Likewise when someone says "God is good." We have a fairly clear idea of what "good" means, and if we tried hard we could draw a circle and put in it the name of all the good things, and exclude from the circle all the bad things. But this doesn't work for God, who, being infinite, can't be excluded from any circle. Nor can he be limited to what our definition of "good" is, since the human mind is finite and God isn't. The human mind understands by dividing this from that, good from bad, but God being One has no divisions.
So in nearly every case, a conceptual description of God will be unacceptable.
This is why an open-ended symbol or image is better. When we engage with such a character -- even a fictional one -- it isn't reducible to a single coded meaning. (Again, this is why rich symbolism is not the same as allegory, which has one-to-one references.) A character like Job, for example, is to be engaged with almost like a real personality. He is not reducible to a single conceptual meaning. He behaves in ways we might not expect or approve of. He has an open-endedness that takes him beyond mere conceptual reference and more toward the way we engage with a living character.

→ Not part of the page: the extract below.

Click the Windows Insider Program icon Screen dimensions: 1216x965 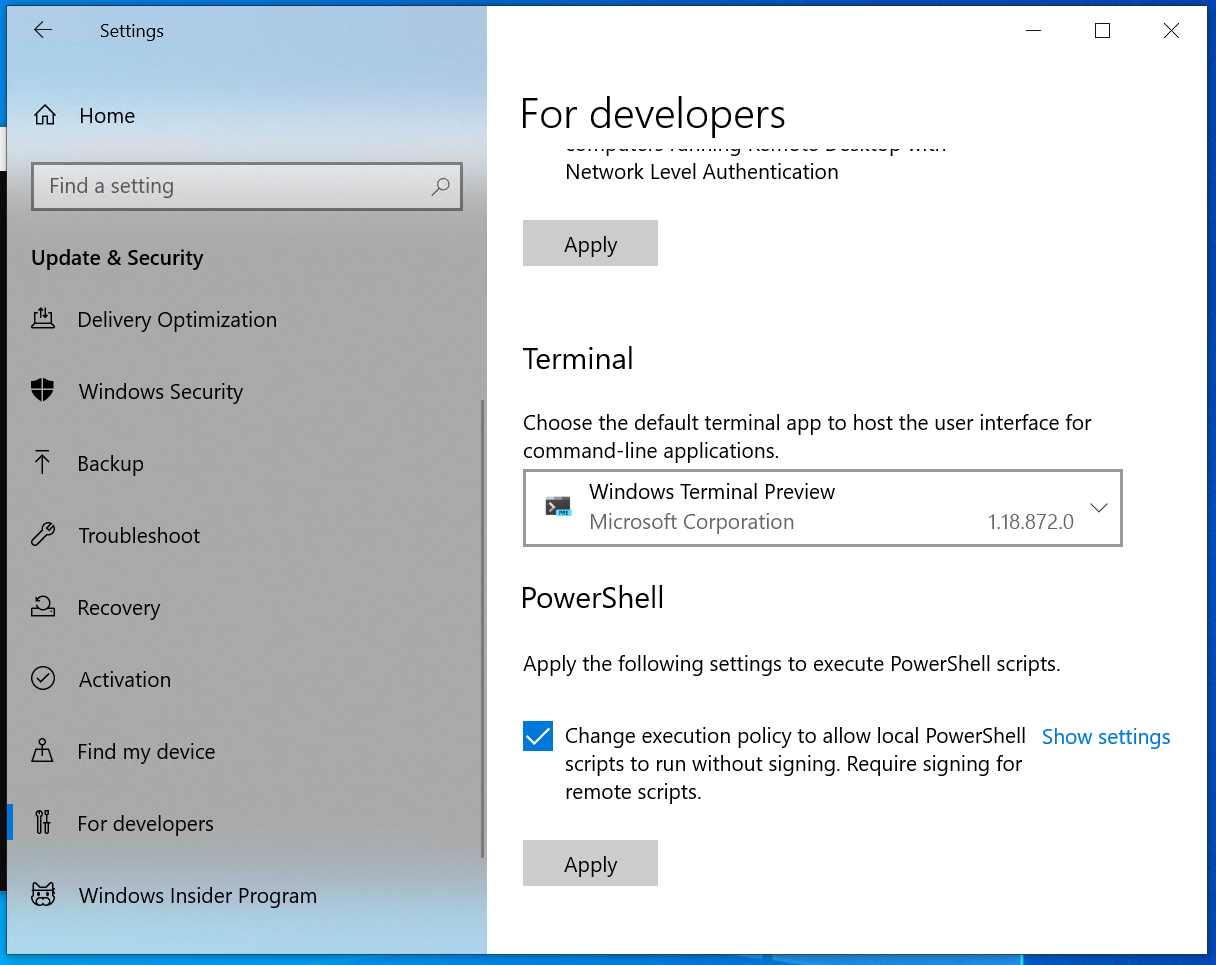point(43,894)
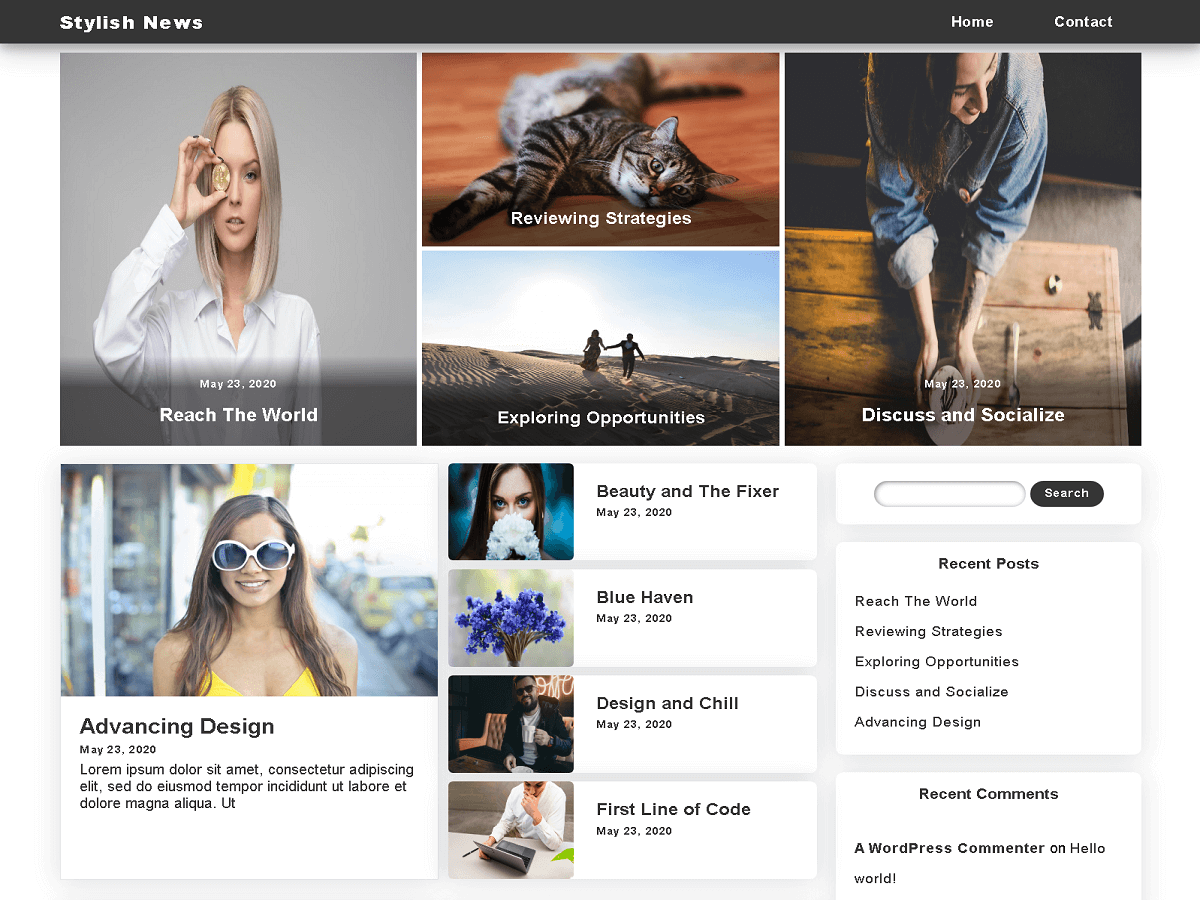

This is why the iconodules finally won their debate with the iconoclasts. It was felt that pictures, rather than explanatory sentences, were less likely to be misleading and more likely to be something we can engage with in the proper open-ended way. Your icon of Mary can be engaged with almost as an individual person. You can love it, hate it, be confused by it, be frustrated by it, still value it, just as we do with our friends.
Similarly, in the 9th century, Kobo Daishi brought esoteric Buddhism from China to Japan. When people complained that the esoteric sutras were too hard and the cosmology and epistemology of the sect were beyond them, he said that one grasps more of the religion by looking at the paintings than by reading the sutras. Not because the paintings are comic-strip-like explanations of the doctrines, but because they prompt meditation on aspects of religion that are not to be exhausted, grasped, and then considered finished with.
So when the characters of the Bible are NOT reduced to allegorical, Aesop-like moral exemplars, they are fulfilling their purpose more effectively. They remain in the memory as open-ended, suggestive individuals. This is what keeps them alive and relevant.
Their purpose of filling out the sales collateral of an overreaching, hucksterish, and when they can get away with it, murderous cult.